Apparently, the "let" keyword is needed for parsing so that Rust can have non-
trivial patterns on the left hand side of the assignment operator. As in,
destructuring binds. I'm assuming you don't know about pattern matching.
Pattern matching is a good thing. Maybe even one of the greatest things.

> I’m not a fan of the generics syntax, borrowed from templates in c++ (I
> prefer the something like the “auto” style more, shifting work to the
> compiler).

I'm assuming this means you are not a fan of generics. Parametric polymorphism
is one of the most powerful things in all of type systems.
[http://en.wikipedia.org/wiki/Parametricity](http://en.wikipedia.org/wiki/Parametricity)
It's deeply regrettable that not every programming language that exists today
has great parametric polymorphism support (Go, I'm looking in your direction).
Type parameters and type variable are CRUCIAL for this.

> Forcing the programmer to manually place values on the heap with “~” is
> annoying, when other languages can automatically optimize such things.

The point of the "~" is to make ownership explicit. C++'s type system is
insufficient to make guarantees about ownership. It only recently gained move
semantics, which enabled unique pointers, but it makes no guarantees about any
other references you make to the object (with the use of .get() and non-smart
pointers). As a result, you have to make sure you use C++ smart pointers with
discipline. Anytime you are required to do something with discipline, that's
an opportunity for a type system to jump in and check your discipline.

> It seems that move semantics distinguish between objects and primitives,
> instead of everything being an object?

Afaik, in Rust, everything is a primitive, and nothing is an object. What does
object even mean?

> Borrow is confusing to me, because I would probably make an immutable object
> passed to a function as mutable create a copy (but maybe it avoids subtle
> bugs).

You've never passed anything by reference before? Note that borrowing has less
to do with mutability and more to do with ownership discipline.

> Lifetimes completely confuse me, as it seems like they would be handled by
> garbage collection?

Have you imagined the possibility of a language that does no garbage
collection, because it has worked it all out statically? A garbage collector
is nothing more than a potentially compile-time problem deferred to run-time.
When we moved type-checking from the run-time world to the compile-time world,
we gained HUGE benefits in time/space performance and in informing the
programmer upfront more about the potential behavior of their program. If only
we could do the same thing for memory management. That's what Rust is trynig
to achieve.

> I might have gone with traits (interfaces) everywhere instead of
> distinguishing them from structs, because that seems to be the direction the
> world is going, to avoid inheritance problems.

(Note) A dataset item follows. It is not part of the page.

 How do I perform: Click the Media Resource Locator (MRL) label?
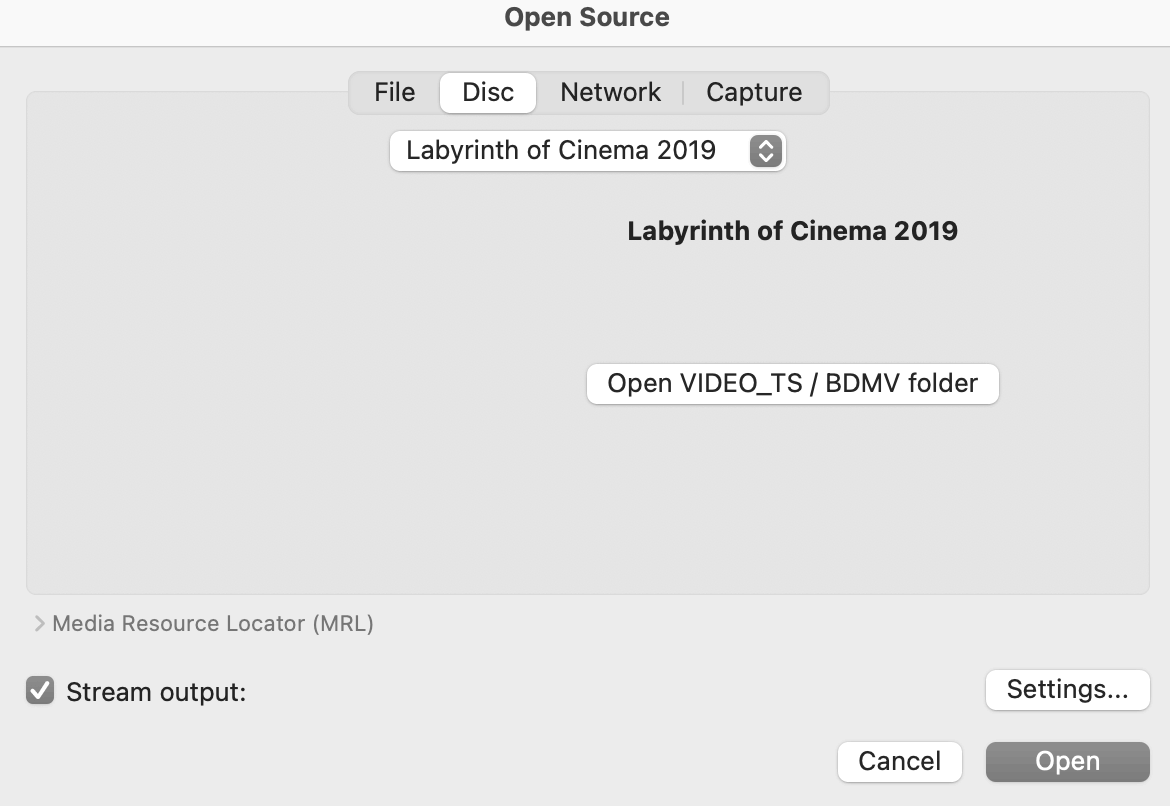[x=213, y=624]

Inheritance does cause lots of problems. It's not only that, but Haskell type
classes are general and cover lots of real world cases that shitty mainstream
type systems can't. One simple example I give is a type-safe .equals method.
Java's .equals is type checked ad hoc by the programmer (the argument is an
Object, and the programmer typically uses "instanceof" and a cast). You can
use generics, but it's still broken, and if someone cares I can go into more
detail. Haskell type classes is the only type system I know of where you can
just say "hey there's this class of types called 'Eq', where there's a method
that takes two arguments of type 'self' and returns a bool". So many OOP type
systems only let you have 'this' of type 'self' in a method. I'm handwaving a
bit in my description here, but it's a shame this problem isn't just obvious
to everyone. Rust is inspired by Haskell type classes, but not fully there.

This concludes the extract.